There have been extensive studies on the design and performance analysis of spectrum sensing mechanisms. Generally, spectrum sensing is formulated as a hypothesis testing problem, which takes measured signal samples (possibly embedded with primary signals) as inputs and makes a decision by comparing the samples with a pre-designed decision threshold. The detection performance is usually measured by the receiver operating characteristic (ROC), which denotes the tradeoff between detection probability (i.e., probability of sensing a busy channel as busy) and false alarm probability (i.e., probability of sensing an idle channel as busy). Existing results usually assume that the received primary signal follows a Gaussian distribution, and express the detection probability in the -function (tail probability of the standard normal distribution) (Sousa, 2005) (Simon, 2007). Some other sensing schemes for multiuser cooperative sensing are analyzed through deterministic optimization problem (Sayed, 2008) (Taricco, 2011). For an overview study regarding the sensing techniques in cognitive radio networks, please refer to (Anant Sahai, 2004), (Sousa, 2005), (Li, 2008) and (Zhi Quan, 2008).

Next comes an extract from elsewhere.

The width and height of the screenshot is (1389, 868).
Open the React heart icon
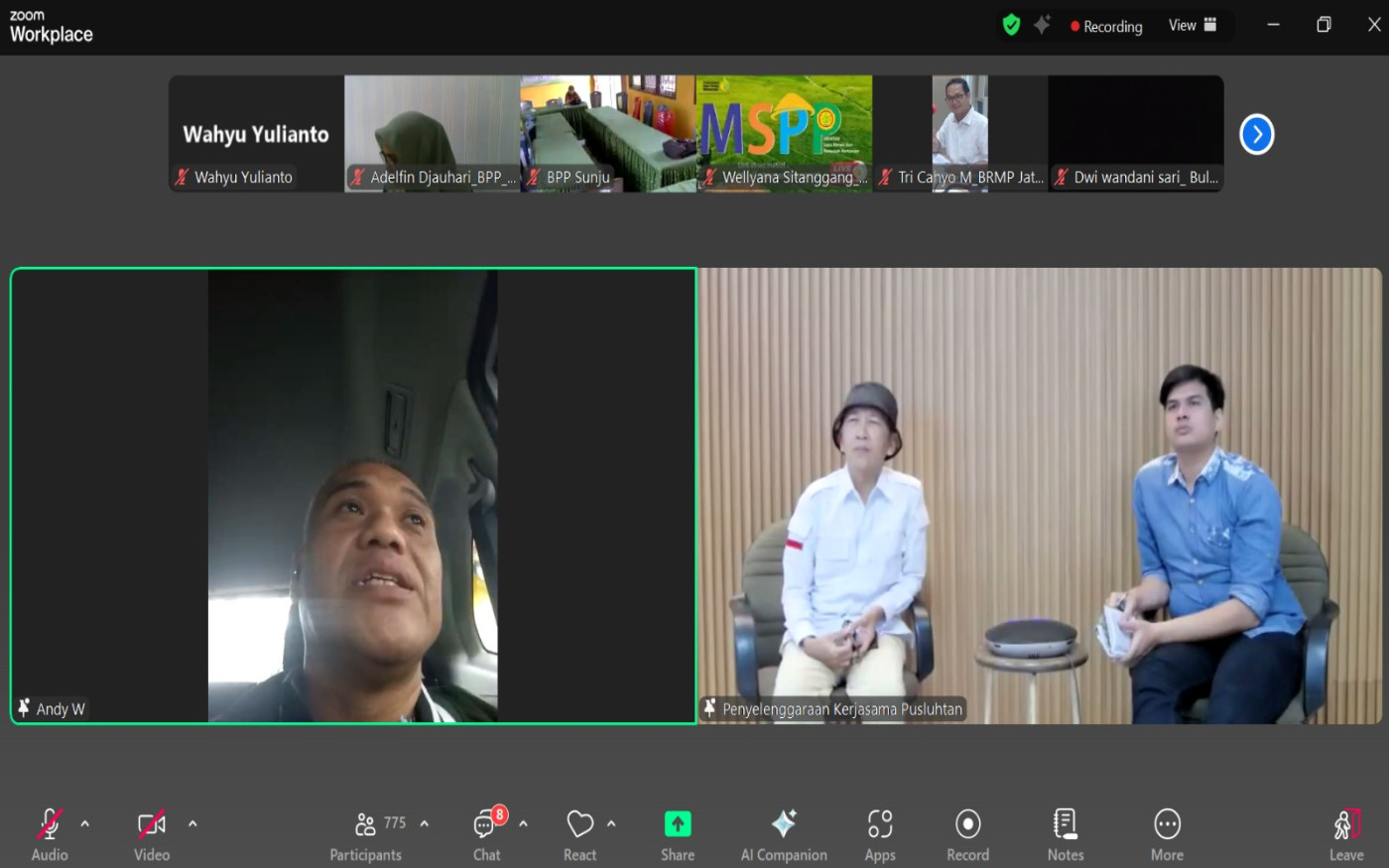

However, most of the existing studies assume that the statistical features (such as probability distribution function) of the primary signals received at SUs' receivers are precisely known beforehand, e.g., following Rayleigh, or Rician distributions. In fact, precise knowledge regarding the signal distribution is usually a very strong assumption, and does not necessarily lead to reliable decisions due to unpredictable factors under practical circumstance. On one hand, it is often hard to model a realistic distribution of the received signal in closed-form without significant simplifications. Even if a precise characterization is possible, a complex form usually makes the analysis computational demanding. On the other hand, a deterministic assumption may not always match the real distribution when spectrum environment fluctuates. For example, the received signals exhibit different distributions depending on whether there is line-of-sight between transmitter and receiver. Besides, uncertainty may also occur in the channel estimation. It further leads to unreliable distribution parameters and detection errors.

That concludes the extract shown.